▸ **What is needed**
Which lines of the data contain the word "perform"? Return each of them in full.
╭─ Stored records
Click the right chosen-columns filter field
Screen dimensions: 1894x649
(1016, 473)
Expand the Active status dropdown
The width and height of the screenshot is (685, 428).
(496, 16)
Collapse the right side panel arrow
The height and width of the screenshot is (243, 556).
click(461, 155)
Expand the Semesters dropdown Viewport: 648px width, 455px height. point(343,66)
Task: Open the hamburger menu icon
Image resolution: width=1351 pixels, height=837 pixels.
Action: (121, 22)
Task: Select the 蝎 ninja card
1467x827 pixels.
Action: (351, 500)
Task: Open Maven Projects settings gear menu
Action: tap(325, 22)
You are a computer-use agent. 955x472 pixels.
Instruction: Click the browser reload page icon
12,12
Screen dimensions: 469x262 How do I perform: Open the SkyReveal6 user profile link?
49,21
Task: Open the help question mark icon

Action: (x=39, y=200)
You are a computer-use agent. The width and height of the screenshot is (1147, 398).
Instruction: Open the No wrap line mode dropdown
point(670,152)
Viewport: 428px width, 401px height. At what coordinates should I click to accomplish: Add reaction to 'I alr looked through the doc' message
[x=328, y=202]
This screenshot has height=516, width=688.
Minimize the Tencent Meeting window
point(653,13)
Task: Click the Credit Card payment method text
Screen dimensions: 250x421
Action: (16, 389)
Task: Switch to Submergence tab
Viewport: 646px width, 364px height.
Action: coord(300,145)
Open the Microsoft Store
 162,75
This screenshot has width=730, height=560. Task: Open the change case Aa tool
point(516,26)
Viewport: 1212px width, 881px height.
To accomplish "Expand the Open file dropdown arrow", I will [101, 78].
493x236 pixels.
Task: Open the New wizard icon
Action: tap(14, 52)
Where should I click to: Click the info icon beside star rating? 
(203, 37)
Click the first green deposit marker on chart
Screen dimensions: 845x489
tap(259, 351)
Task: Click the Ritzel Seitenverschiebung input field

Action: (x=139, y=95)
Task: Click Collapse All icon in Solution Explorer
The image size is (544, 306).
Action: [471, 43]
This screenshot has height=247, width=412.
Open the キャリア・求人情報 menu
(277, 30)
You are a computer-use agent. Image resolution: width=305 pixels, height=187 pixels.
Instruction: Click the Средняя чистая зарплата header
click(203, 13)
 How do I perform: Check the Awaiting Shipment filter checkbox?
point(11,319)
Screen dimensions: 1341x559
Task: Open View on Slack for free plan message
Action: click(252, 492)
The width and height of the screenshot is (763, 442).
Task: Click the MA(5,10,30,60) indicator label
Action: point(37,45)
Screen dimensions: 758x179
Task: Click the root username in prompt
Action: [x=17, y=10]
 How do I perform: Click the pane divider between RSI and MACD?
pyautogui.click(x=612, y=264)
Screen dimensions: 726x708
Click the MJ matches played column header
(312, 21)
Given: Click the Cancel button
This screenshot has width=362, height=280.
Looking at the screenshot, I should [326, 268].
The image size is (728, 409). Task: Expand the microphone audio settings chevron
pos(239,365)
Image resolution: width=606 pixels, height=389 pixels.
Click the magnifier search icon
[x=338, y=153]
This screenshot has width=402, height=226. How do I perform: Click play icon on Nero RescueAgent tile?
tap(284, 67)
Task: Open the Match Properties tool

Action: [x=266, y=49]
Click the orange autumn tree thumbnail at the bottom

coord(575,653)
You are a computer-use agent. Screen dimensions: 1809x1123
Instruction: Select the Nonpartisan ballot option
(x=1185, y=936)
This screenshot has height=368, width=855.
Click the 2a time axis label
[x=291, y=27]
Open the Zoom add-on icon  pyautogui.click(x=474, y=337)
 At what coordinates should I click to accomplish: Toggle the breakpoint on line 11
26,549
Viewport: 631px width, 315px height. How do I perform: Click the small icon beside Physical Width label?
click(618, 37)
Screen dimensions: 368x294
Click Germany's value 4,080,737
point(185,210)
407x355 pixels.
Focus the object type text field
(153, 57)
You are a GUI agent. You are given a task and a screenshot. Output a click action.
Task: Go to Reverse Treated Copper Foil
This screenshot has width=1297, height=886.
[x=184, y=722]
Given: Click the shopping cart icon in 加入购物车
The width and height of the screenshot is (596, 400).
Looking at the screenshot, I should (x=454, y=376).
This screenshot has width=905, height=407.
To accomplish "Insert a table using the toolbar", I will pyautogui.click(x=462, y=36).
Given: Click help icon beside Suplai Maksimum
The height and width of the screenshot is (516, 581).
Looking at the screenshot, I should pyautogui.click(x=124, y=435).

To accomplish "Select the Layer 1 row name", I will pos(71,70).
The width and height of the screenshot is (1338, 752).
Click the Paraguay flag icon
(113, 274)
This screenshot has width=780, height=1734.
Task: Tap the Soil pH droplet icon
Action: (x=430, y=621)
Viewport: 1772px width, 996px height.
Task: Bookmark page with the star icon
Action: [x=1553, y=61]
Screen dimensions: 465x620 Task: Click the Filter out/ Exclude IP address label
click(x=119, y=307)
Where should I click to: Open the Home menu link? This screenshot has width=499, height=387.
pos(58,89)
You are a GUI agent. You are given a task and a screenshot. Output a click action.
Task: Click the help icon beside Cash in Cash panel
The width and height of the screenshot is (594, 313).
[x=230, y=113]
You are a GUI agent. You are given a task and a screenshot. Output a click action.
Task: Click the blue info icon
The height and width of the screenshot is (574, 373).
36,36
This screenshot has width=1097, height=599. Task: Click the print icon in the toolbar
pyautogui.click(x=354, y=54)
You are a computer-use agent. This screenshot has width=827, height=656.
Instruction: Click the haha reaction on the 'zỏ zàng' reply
╰─
▸ **Solved problem**
Screen dimensions: 469x262 How do I perform: Open the SkyReveal6 user profile link?
 How do I perform: Check the Awaiting Shipment filter checkbox?
 How do I perform: Click the pane divider between RSI and MACD?
This screenshot has width=402, height=226. How do I perform: Click play icon on Nero RescueAgent tile?
Viewport: 631px width, 315px height. How do I perform: Click the small icon beside Physical Width label?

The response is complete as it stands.